The princess said, "Do you know about the back way?"
"The back way?" We all looked at one another.
"It's a secret shortcut."
I shook my head. "We left one of our people in the dungeon," I said. "We have to go back for her."
"The dungeon's where it leads," she said. She nodded toward the back door.
"I'll check it out," Cornelius said. He opened the door. Beyond was a deserted hallway, a mauve-colored one. There was only one door, way down at the far end.
"This way." Dorinda dashed ahead of us.
"Dorinda," Marian said, not quite daring to shout. "Honey."
Dorinda got to the door a full five yards ahead of us. Robin and Feordin were in the rear, dragging Nocona between them.
"Wait!" I called.
She flung the door open anyway.
My heart almost stopped, but she said, "See, nobody here," and disappeared through the door.
We followed her, all of us.
And found ourselves in what had to be a goblin barracks room.
Filled with goblins.
Dorinda stood in the midst of them.
I heard the door slam shut behind us. Dorinda said to the goblins, "Arrest these clowns."
We could have put up a fight. After all,
we
already had our weapons drawn.
On the other hand,
they
outnumbered us about five to one. And they had us surrounded. And they were rested and well fed and uninjured. And it took them about two seconds to get
their
weapons drawn. Other than that...
"Here we go again," Cornelius muttered.
We let our swords clatter to the floor.
Several of the goblins hustled forward and searched us for hidden weapons. They took my dagger, which Thea had just gotten around to returning, and relieved Robin of several knives and files and assorted whatnot. They also found Cornelius's knife and Marian's gauntlets of power.

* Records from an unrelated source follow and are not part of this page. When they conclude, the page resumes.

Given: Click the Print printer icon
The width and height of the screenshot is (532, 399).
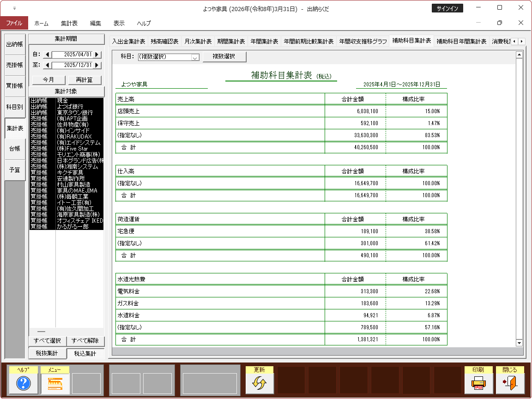Looking at the screenshot, I should pyautogui.click(x=478, y=383).
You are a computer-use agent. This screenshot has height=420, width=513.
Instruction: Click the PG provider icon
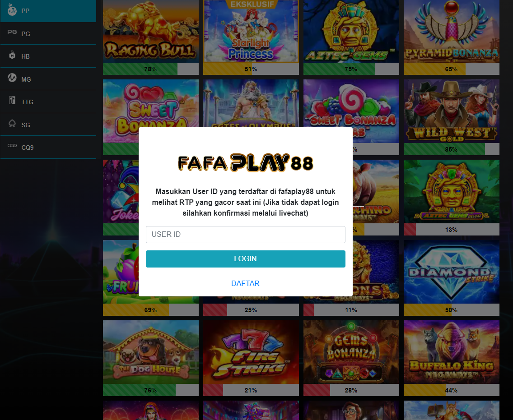click(12, 32)
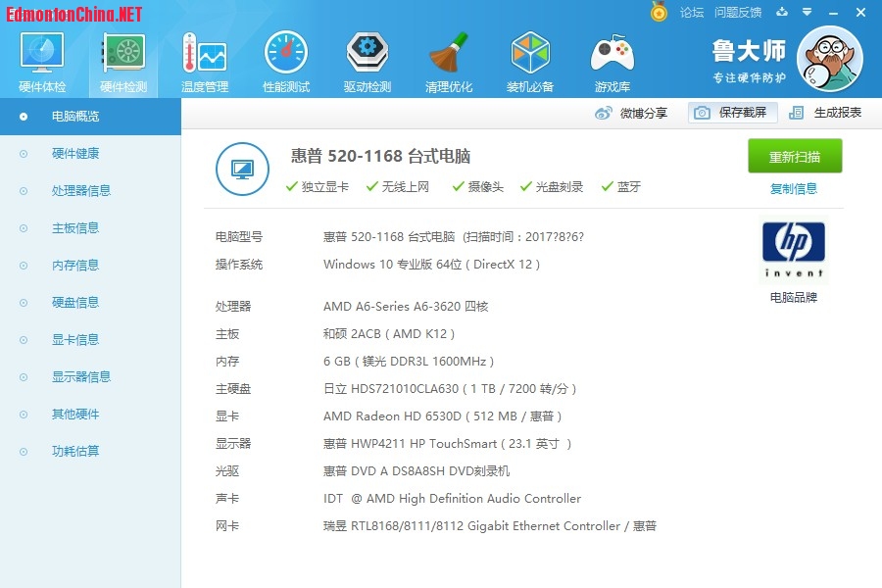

Dorinda sat down on one of the cots. Her feet dangling over the edge, not quite touching the floor, she said, "They have a companion in the dungeon. Somebody go fetch her, too."
I should have known,
I told myself. Given the way this game had gone at every other stage, I should have known Rasmussem wouldn't give us an ordinary blond-haired, blue-eyed princess to rescue.
"What about this one?" one of the goblins asked, indicating Nocona, his arms bound behind his back with Thea's belt. "Is he one of ours?"
"No," Dorinda said. "But it's a good idea. Tie them all, then bring them up to the tower. I'll meet you there." The goblins saluted by raising their swords. Just like they'd been doing in her bedroom. She left, carrying her nasty pet chipmunk with her.
The goblins jostled each other for the privilege of tying us up, and naturally those who won were the strongest and meanest. The one who did me almost broke my arms getting them behind my back—despite the fact that I was cooperating—and tied my wrists tight enough to cut off the circulation.
We ended up with three guards; the rest settled back to doing whatever it is that off-duty goblins do. Our guards had knives that were almost as long as our swords, and these they never put away. In the hall, they waved the knives under our noses and shoved us and bounced us off the walls and called us names rather than just telling us where they wanted us to go—which would have been easier on us, but I guess not so much fun for them. Where they wanted us to go turned out to be back to the turret with the stairs. Up we went.
And up.
And up.
And up.
The higher we went, the narrower and steeper the stairs became, especially after the fifth-floor landing, which was where the castle building ended and the tower corkscrewed out and up into one of the absurd towers we had seen from the ground. We went single file, which was all there was room for: first a goblin, then Feordin, then Cornelius, Robin, Marian, the second goblin, Nocona, me, Thea, the third goblin.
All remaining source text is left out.